The following table lists the codes you can include in the parameter string of the OPEN command for an RMS file and lists the commands theses codes represent. You may specify any combination of these characters.
Note:
The OPEN parameters that define data format (S, V, F, B, or M) must be used consistently each time the file is opened. The data format default is V. If the data format parameter(s) that you specified when initially creating an RMS file do not match the data format parameter(s) specified (or defaulted to) in a subsequent OPEN operations, file operations follow neither the initial parameter setting, nor the setting of the most recent OPEN. Instead, RMS attempts to reconcile these two data formats, leading to often unexpected results.

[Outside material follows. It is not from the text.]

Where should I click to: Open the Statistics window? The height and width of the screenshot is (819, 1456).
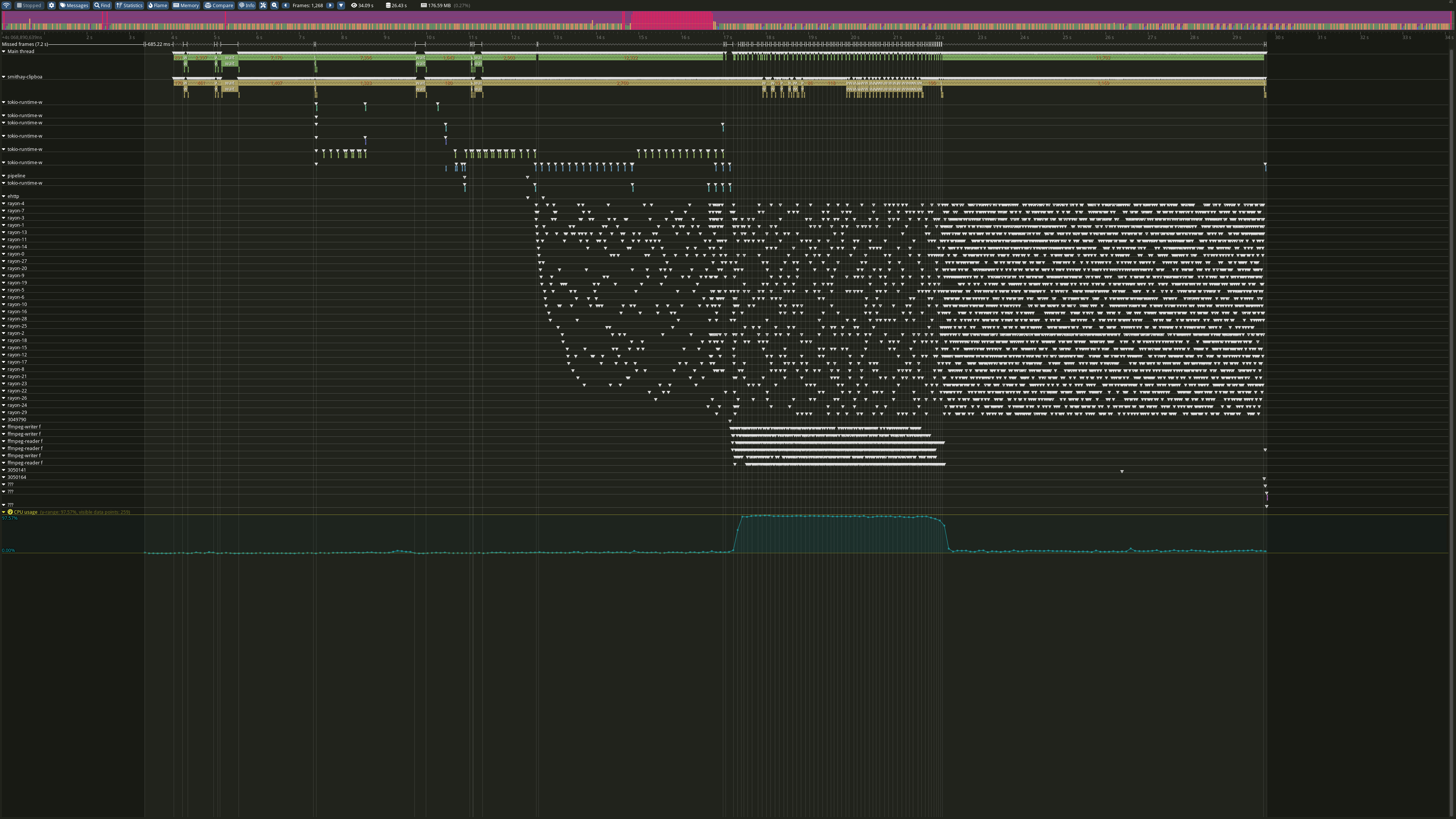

This behavior is established by OpenVMS, not Caché.
Additional OPEN Mode Parameters for RMS Files
Code Command Description
H /SHARED Open a file in Shared mode for any type of access. The default is not shared.
C
/CRFMT[=n]
/CRF[=n]
Carriage return, carriage control: Specifies carriage return/line feed format. /CRFMT or /CRFMT=n for nonzero values of n enable the parameter code. /CRFMT=n for a zero value of n disables the parameter code.

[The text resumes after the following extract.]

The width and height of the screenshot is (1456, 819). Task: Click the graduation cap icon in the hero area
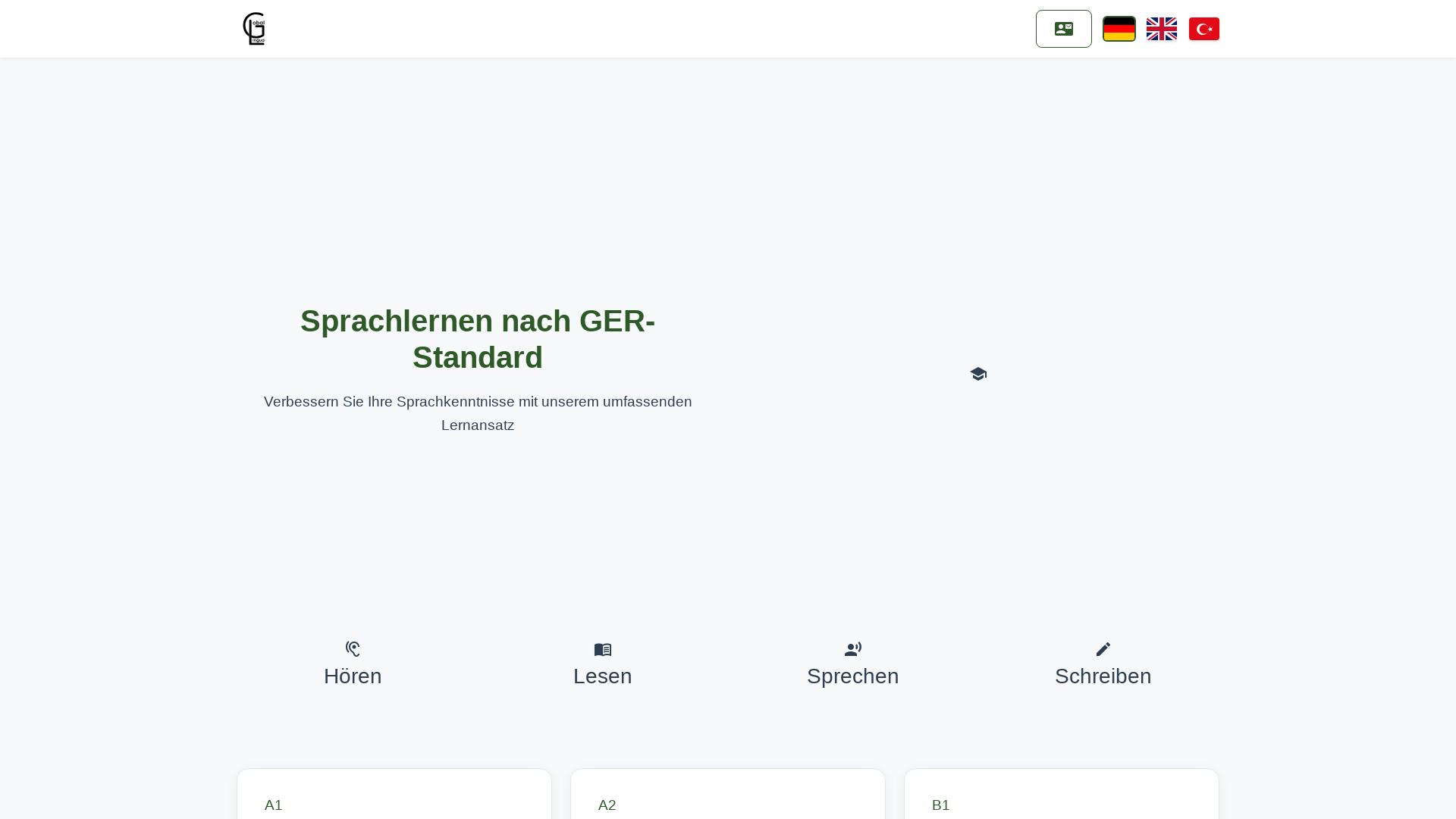tap(977, 373)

C can be used with either S or V data format. The RMS file default is V (variable length). C cannot be used with the B, F, or U mode.
M Emulate DSM The Caché default mode is that each WRITE operation creates a separate record. This parameter sets the DSM mode. When this parameter is specified, multiple WRITE operations write to the same record until you specify a record terminator. This parameter sets up a file type with a variable length records, the CR/CC (Carriage Return/Carriage Control) file attribute, and buffering of all output until a record terminator (that is, “!” or “#”) is encountered. The maximum record length for the file is 32KB. B, M, S, V, F, and U modes are mutually exclusive.
B Block Record length defaults to 32256. Block mode does not truncate the file on WRITE or CLOSE. B, M, S, V, F, and U modes are mutually exclusive.
Z /VBUF Connects a file to the view buffer. The default is no view buffer.